## Problem to solve
Copy the part of the material that opens with the line containing "Task: Jump to results page 1" and closes with the line containing "The height and width of the screenshot is (475, 1566).", both included, exactly as it stands.

= = = = =

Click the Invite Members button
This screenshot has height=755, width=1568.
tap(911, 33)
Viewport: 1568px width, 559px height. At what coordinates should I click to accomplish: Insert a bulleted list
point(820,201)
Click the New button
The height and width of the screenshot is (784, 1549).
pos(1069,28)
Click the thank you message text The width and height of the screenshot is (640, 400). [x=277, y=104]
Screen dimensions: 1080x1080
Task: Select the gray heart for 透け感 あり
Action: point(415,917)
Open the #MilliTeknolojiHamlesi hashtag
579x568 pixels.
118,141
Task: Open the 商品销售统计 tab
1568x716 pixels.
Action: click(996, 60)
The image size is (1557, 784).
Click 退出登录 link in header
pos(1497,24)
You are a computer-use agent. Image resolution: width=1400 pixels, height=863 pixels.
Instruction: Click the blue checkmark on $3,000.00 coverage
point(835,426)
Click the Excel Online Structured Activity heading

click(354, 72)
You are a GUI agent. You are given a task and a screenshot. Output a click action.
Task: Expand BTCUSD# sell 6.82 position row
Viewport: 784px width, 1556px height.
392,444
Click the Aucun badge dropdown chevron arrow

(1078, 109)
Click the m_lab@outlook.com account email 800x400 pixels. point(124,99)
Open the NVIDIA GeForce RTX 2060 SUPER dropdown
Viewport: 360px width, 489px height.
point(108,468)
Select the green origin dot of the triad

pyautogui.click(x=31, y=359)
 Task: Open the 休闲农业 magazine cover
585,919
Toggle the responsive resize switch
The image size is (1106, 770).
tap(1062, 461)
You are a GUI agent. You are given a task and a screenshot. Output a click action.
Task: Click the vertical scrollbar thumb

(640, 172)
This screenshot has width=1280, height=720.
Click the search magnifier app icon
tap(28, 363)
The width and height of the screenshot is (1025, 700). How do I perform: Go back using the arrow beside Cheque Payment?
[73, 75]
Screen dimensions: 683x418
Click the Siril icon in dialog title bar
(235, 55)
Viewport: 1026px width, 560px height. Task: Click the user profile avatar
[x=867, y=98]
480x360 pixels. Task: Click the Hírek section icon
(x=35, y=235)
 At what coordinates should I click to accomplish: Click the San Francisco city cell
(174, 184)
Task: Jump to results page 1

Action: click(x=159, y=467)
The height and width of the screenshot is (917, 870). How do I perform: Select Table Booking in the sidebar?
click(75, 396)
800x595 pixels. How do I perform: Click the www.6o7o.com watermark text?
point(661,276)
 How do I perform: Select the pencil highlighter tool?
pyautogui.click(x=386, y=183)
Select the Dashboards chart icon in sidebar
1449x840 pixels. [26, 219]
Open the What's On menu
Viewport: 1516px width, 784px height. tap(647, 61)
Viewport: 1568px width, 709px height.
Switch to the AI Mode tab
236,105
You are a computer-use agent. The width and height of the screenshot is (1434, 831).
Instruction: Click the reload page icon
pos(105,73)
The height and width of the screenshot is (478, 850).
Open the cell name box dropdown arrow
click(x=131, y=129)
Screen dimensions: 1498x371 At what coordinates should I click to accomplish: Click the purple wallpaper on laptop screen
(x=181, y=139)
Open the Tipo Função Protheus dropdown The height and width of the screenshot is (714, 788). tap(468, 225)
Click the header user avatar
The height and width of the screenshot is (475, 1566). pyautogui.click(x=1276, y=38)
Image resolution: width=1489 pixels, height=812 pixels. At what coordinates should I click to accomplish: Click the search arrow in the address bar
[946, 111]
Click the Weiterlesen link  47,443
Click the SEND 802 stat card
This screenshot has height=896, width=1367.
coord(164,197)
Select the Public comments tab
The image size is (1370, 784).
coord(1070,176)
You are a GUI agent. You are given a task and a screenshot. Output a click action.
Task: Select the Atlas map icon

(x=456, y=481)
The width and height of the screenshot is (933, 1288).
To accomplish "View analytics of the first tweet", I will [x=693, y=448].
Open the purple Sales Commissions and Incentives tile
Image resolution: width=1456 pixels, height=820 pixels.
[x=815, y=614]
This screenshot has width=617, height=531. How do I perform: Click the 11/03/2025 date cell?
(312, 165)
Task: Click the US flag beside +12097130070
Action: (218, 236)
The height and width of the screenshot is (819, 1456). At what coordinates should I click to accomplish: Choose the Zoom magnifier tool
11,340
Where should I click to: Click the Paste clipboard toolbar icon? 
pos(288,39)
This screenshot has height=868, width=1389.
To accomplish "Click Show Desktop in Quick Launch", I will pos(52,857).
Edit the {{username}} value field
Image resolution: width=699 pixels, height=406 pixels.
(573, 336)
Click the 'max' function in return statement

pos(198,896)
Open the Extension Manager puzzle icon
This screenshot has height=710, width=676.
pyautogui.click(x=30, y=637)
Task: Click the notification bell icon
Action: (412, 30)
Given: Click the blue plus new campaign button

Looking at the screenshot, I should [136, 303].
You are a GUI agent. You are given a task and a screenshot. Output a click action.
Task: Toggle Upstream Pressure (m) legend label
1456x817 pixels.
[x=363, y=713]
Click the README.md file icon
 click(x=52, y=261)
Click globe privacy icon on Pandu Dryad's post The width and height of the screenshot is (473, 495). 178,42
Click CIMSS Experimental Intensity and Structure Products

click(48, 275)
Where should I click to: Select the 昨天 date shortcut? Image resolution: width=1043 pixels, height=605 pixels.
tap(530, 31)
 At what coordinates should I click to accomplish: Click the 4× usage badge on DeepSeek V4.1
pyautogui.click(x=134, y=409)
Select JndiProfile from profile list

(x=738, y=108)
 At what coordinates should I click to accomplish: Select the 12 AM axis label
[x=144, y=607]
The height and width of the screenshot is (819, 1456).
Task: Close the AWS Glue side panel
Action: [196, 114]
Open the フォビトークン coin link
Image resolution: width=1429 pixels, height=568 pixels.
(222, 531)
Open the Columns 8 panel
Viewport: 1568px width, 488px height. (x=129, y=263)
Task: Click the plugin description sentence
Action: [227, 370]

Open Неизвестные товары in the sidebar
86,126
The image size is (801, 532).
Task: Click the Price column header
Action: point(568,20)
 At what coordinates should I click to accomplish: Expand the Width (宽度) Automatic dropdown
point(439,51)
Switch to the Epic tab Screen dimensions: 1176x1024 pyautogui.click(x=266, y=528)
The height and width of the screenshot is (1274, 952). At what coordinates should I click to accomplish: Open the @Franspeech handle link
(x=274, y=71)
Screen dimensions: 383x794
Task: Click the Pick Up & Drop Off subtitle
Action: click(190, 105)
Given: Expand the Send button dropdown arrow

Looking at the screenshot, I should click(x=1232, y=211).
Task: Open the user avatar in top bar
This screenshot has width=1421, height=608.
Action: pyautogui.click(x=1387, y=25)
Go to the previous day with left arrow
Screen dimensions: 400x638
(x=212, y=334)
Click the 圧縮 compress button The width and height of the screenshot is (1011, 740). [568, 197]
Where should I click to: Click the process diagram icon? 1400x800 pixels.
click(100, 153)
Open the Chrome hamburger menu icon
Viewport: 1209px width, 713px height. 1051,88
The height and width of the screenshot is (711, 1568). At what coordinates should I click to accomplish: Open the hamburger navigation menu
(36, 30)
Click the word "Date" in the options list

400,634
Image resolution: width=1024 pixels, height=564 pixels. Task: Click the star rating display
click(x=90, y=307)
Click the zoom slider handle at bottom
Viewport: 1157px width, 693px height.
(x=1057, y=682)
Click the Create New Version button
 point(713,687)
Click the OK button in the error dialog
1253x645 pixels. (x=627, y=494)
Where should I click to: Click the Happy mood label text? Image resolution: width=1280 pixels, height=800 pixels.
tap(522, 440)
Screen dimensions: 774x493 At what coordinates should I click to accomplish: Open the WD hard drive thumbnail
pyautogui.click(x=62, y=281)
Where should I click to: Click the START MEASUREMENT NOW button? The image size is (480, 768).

= = = = =

## Response
Task: Jump to results page 1

Action: click(x=159, y=467)
The height and width of the screenshot is (917, 870). How do I perform: Select Table Booking in the sidebar?
click(75, 396)
800x595 pixels. How do I perform: Click the www.6o7o.com watermark text?
point(661,276)
 How do I perform: Select the pencil highlighter tool?
pyautogui.click(x=386, y=183)
Select the Dashboards chart icon in sidebar
1449x840 pixels. [26, 219]
Open the What's On menu
Viewport: 1516px width, 784px height. tap(647, 61)
Viewport: 1568px width, 709px height.
Switch to the AI Mode tab
236,105
You are a computer-use agent. The width and height of the screenshot is (1434, 831).
Instruction: Click the reload page icon
pos(105,73)
The height and width of the screenshot is (478, 850).
Open the cell name box dropdown arrow
click(x=131, y=129)
Screen dimensions: 1498x371 At what coordinates should I click to accomplish: Click the purple wallpaper on laptop screen
(x=181, y=139)
Open the Tipo Função Protheus dropdown The height and width of the screenshot is (714, 788). tap(468, 225)
Click the header user avatar
The height and width of the screenshot is (475, 1566). pyautogui.click(x=1276, y=38)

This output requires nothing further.